The Anti-Defamation League (ADL) expressed “shock and outrage” Monday over Saturday's Cophenhagen attacks which left two dead and five injured.
The League said the shootings against a synagogue and a controversial cartoonist in Denmark “should serve as another wake-up call to all of Europe” to the continued clear and present danger posed by individuals motivated by radical interpretations of Islam.
Killed in the attacks were Dan Uzan, 37, a member of the Copenhagen Jewish community who was guarding a celebration at a Jewish community building near the synagogue, and Finn Nørgaard, a filmmaker.

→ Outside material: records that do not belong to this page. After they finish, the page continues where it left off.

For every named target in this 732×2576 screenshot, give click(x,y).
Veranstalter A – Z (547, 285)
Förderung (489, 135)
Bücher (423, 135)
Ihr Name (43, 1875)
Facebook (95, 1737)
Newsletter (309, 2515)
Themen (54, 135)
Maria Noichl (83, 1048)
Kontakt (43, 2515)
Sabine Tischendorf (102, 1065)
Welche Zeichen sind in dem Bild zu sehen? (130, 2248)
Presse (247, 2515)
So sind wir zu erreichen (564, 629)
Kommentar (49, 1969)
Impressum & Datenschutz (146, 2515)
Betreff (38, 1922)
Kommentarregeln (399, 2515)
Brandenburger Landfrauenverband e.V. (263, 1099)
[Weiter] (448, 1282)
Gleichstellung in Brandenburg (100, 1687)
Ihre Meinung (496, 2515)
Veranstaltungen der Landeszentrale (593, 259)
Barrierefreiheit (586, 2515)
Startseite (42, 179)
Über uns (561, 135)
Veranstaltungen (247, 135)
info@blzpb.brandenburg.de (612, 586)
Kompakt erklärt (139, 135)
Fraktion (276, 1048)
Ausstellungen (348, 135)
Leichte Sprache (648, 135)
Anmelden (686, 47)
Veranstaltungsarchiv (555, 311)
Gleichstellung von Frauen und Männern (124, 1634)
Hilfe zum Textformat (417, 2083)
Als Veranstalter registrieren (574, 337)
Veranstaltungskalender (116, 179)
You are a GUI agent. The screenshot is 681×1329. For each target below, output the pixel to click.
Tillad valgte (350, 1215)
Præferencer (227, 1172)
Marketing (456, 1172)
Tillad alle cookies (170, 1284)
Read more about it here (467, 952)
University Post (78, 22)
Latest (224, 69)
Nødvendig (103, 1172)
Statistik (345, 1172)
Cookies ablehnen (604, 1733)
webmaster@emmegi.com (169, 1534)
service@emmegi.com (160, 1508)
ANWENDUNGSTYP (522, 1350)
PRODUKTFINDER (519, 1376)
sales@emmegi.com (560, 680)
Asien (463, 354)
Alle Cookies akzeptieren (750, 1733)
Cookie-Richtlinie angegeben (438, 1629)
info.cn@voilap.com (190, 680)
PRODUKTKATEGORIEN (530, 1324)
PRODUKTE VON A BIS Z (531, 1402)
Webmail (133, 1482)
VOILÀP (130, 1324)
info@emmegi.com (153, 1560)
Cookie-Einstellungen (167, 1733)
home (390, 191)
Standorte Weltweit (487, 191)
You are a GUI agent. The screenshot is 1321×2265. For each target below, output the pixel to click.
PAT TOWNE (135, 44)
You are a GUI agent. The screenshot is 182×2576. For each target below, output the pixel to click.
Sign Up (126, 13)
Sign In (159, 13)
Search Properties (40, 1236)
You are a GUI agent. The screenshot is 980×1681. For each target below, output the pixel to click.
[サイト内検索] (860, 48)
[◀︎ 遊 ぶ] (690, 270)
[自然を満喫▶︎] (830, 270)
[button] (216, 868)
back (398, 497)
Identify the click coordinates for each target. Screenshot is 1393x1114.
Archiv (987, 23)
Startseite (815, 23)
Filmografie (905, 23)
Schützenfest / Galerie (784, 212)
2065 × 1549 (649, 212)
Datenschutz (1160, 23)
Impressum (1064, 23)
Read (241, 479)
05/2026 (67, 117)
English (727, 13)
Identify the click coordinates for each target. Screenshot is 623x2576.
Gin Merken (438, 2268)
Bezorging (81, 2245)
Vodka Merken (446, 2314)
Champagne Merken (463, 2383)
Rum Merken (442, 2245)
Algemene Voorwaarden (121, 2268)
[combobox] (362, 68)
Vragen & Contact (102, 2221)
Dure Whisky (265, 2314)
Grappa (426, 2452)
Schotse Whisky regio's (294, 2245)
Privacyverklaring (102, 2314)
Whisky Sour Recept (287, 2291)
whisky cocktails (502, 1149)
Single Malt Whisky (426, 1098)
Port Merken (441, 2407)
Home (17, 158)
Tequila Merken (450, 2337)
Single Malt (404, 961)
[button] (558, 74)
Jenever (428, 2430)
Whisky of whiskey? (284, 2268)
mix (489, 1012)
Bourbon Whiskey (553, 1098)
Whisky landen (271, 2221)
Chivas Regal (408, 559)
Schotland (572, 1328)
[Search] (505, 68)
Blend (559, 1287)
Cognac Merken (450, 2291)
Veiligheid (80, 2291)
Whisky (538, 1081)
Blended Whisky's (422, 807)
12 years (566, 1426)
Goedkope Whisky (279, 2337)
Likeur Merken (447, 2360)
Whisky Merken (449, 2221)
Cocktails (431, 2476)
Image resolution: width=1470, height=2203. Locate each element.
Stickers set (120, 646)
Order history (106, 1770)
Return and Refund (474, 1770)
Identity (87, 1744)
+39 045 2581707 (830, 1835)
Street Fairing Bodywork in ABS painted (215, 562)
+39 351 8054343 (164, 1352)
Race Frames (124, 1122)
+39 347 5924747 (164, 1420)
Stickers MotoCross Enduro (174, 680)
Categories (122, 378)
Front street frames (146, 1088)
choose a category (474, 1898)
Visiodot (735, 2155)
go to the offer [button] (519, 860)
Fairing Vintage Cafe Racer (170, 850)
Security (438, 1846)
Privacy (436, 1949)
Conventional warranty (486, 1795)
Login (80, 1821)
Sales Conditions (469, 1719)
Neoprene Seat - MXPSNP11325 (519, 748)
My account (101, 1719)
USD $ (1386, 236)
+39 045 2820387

"We are deeply shocked and outraged by the coordinated terror attacks on a synagogue and an event to promote the exercise of free speech in Denmark," ADL National Director, Abraham Foxman, stated.
"This latest attack, apparently motivated by anti-Semitism and radical Islamic extremist ideology, is another assault on democracy and free society," he continued. "It should, and indeed it must, serve as another wake-up call to all of Europe."
"What kind of madness is this when a Jewish community cannot celebrate a bat mitzvah without fear of attack?"
"The attacks in Copenhagen are tragic reminders that Islamic extremists target Jews and democratic freedoms together," he added. "As with the recent terror attacks in Paris, once again we see that anti-Semitism is at the core of Islamic extremist ideology."
"This link has not been sufficiently understood throughout Europe, despite the Paris attacks."
"With Jews in the crosshairs, there is an urgent need for European leaders to act quickly and effectively to ensure their safety," he concluded.
A recent ADL poll in Denmark found relatively low levels of anti-Semitic attitudes among the general population. Only 9% of adults in Denmark harbor anti-Semitic attitudes, according to the poll – among the lowest in the West and roughly the same percentage found in the US.